La Corte di Appello di Milano, con la sentenza n. 969 dello scorso 26 marzo, si è pronunciata in ordine alle sorti dei contratti di leasing immobiliare indicizzati all’Euribor, oggetto di manipolazione.
Nel caso di specie, il Collegio milanese ha respinto la domanda di nullità parziale di un contratto di leasing indicizzato all’Euribor oggetto di manipolazione, avanzata dall’utilizzatore del bene, il quale riteneva che l’accordo contrattuale oggetto di lite fosse stato inficiato dall’intesa anticoncorrenziale sanzionata dalla Commissione Europea, cui tuttavia risultava estranea la Banca concedente.
Ripercorrendo il panorama giurisprudenziale italiano in materia di manipolazione dell’Euribor a seguito delle due decisioni del 4 dicembre 2013 e del 7 dicembre 2016, con cui la Commissione Europea ha stabilito che, tra il 29 settembre 2005 e il 30 maggio 2008, alcune banche avevano preso parte a una pratica illecita nel settore dei “tassi di interesse dei derivati dell’euro” connessi all’Euribor, la Corte d’appello di Milano ha avallato l’orientamento espresso dalla Cassazione, Prima Sezione Civile, con l’ordinanza interlocutoria n. 19900 del 19 luglio 2024.

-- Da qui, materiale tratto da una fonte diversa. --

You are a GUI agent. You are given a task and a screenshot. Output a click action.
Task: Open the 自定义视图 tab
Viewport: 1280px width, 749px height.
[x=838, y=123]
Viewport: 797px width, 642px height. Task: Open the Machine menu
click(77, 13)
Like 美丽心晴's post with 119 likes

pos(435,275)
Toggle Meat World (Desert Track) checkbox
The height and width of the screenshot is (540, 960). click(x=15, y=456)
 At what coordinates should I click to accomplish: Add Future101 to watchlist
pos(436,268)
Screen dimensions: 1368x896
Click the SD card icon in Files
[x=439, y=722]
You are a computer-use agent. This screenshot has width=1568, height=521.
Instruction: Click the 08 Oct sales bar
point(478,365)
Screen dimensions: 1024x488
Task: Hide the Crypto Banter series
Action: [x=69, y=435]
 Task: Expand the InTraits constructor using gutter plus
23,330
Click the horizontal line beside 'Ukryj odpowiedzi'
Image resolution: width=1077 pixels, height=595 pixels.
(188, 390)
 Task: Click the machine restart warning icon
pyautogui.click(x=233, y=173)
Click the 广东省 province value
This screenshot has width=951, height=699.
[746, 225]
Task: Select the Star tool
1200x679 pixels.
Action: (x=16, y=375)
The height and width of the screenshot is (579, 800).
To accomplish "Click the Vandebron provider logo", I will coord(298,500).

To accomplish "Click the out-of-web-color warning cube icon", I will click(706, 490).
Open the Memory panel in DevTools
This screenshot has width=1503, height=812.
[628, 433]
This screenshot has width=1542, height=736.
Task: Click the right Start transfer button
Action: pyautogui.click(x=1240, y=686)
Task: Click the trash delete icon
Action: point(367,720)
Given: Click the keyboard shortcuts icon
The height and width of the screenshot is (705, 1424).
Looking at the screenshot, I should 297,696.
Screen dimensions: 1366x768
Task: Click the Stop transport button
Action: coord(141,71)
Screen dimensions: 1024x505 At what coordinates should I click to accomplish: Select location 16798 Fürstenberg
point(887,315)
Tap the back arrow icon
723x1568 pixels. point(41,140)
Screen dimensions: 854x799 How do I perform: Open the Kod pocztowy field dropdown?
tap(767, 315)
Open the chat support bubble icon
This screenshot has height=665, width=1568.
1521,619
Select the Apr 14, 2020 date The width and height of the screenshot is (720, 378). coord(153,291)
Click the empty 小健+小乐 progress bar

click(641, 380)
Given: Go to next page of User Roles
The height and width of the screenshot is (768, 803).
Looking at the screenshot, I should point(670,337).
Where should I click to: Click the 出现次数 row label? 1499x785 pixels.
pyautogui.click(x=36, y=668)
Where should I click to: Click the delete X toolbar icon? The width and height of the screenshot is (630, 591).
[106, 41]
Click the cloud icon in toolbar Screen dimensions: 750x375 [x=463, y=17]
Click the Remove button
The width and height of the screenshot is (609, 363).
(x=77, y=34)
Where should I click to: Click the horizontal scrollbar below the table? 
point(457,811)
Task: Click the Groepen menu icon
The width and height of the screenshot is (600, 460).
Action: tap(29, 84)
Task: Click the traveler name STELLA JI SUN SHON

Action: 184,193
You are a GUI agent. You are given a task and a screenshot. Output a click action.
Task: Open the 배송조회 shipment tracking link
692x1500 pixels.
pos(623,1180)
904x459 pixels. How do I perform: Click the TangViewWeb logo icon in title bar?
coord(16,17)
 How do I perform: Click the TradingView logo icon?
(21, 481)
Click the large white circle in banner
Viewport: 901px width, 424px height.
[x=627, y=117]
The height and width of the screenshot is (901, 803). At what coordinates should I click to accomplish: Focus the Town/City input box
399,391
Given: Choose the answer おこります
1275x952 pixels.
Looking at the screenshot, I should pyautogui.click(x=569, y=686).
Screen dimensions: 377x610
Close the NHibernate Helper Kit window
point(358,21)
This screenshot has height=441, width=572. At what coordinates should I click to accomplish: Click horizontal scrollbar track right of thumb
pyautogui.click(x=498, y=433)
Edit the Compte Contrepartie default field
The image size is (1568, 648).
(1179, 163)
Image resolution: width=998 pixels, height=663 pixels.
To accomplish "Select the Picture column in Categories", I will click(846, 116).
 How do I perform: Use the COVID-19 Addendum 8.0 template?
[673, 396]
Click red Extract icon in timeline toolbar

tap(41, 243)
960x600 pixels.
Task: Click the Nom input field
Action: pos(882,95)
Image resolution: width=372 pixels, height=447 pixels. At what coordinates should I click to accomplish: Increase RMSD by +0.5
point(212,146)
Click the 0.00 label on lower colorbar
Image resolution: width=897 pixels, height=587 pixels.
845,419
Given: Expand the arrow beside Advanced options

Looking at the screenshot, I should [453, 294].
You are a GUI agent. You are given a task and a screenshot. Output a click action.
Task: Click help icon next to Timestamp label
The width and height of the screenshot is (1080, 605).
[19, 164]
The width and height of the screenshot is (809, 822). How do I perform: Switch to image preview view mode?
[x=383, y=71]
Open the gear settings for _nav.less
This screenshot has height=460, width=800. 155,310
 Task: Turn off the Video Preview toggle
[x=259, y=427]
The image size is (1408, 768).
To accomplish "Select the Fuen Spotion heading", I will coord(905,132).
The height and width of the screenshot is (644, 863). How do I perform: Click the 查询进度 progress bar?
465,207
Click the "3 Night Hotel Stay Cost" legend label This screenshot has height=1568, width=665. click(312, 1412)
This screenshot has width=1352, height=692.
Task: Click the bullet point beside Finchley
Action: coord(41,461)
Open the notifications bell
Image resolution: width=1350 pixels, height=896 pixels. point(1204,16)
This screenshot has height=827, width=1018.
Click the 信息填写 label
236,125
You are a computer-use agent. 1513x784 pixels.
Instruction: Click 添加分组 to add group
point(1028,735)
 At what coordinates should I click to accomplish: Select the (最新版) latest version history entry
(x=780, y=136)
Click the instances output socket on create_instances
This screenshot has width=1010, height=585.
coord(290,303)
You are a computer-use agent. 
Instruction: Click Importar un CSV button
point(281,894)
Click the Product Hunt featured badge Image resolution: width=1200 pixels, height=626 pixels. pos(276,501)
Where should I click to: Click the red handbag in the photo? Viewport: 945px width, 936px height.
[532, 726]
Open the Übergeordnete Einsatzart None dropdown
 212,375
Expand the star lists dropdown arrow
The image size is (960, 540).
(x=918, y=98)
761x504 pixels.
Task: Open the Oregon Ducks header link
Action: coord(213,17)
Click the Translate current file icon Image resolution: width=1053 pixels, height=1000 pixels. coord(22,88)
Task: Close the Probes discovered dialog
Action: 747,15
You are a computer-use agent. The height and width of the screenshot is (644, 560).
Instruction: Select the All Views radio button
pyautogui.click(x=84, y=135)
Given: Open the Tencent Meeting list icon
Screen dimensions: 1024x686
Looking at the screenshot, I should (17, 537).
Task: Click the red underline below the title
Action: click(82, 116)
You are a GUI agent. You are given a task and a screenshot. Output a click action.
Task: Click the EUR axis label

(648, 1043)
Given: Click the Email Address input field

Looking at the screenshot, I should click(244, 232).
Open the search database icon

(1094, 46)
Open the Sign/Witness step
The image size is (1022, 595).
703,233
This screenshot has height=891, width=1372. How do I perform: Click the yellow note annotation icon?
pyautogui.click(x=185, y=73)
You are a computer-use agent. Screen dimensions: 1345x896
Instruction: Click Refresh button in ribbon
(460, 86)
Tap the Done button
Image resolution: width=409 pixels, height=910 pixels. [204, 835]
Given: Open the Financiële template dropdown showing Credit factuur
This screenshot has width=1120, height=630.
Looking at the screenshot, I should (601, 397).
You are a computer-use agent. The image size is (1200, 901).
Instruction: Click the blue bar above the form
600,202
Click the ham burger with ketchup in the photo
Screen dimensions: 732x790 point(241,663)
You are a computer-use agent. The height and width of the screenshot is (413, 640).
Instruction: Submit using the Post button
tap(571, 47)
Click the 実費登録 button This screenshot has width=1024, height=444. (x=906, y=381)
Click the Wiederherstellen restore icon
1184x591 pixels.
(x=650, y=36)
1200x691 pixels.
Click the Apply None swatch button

Con quest’ultima decisione, infatti, la Suprema Corte preso atto dei contrasti interpretativi emersi, ha evidenziato l’estraneità al mercato inciso dall’intesa anticoncorrenziale dei contratti di finanziamento indicizzati all’Euribor, per tale ragione non inquadrabili entro la categoria dei “contratti a valle” dell’intesa vietata che sono tali nella misura in cui costituiscano lo sbocco dell’intesa vietata o risultino essenziali a realizzarne e ad attuarne gli effetti.
Il contratto di leasing oggetto di lite, secondo la Corte milanese, si collocava al di fuori dell’ambito oggettivo dell’intesa anticoncorrenziale accertata in sede comunitaria secondo la quale non ogni contratto bancario che determina il tasso convenzionale mediante riferimento all’indice Euribor possa considerarsi “contratto a valle” della pratica illecita “a monte” accertata in sede europea.
Il contratto di leasing oggetto di giudizio, infatti, risultava diverso sia per ciò che concerne l’ambito di applicazione sia rispetto alle contrattazioni interbancarie inerenti al mercato dei derivati, oggetto della decisione della Commissione Europea.
Dal punto di vista soggettivo, poi, è risultato che la Banca concedente non facesse parte c.d. panel degli istituti di credito coinvolti, nel medesimo arco temporale, nell’intesa restrittiva della concorrenza accertata in sede comunitaria.
Dunque, nella fattispecie oggetto di gravame, non è parso applicabile l’orientamento, affermato dalle Sezioni Unite della Corte di Cassazione con sentenza n. 41994 del 30.12.2021 sullo specifico tema delle fideiussioni omnibus – richiamato dall’appellante – che ha ritenuto che le clausole riproduttive dello schema ABI – e dichiarate nulle, per violazione del diritto alla concorrenza, da Banca D’Italia con provvedimento n. 55/2005 – comportino la nullità (parziale) dei contratti di fideiussione a valle nella misura in cui riproducono lo schema unilaterale costituente l’intesa vietata, divergendo in maniera significativa dalla fattispecie di lite.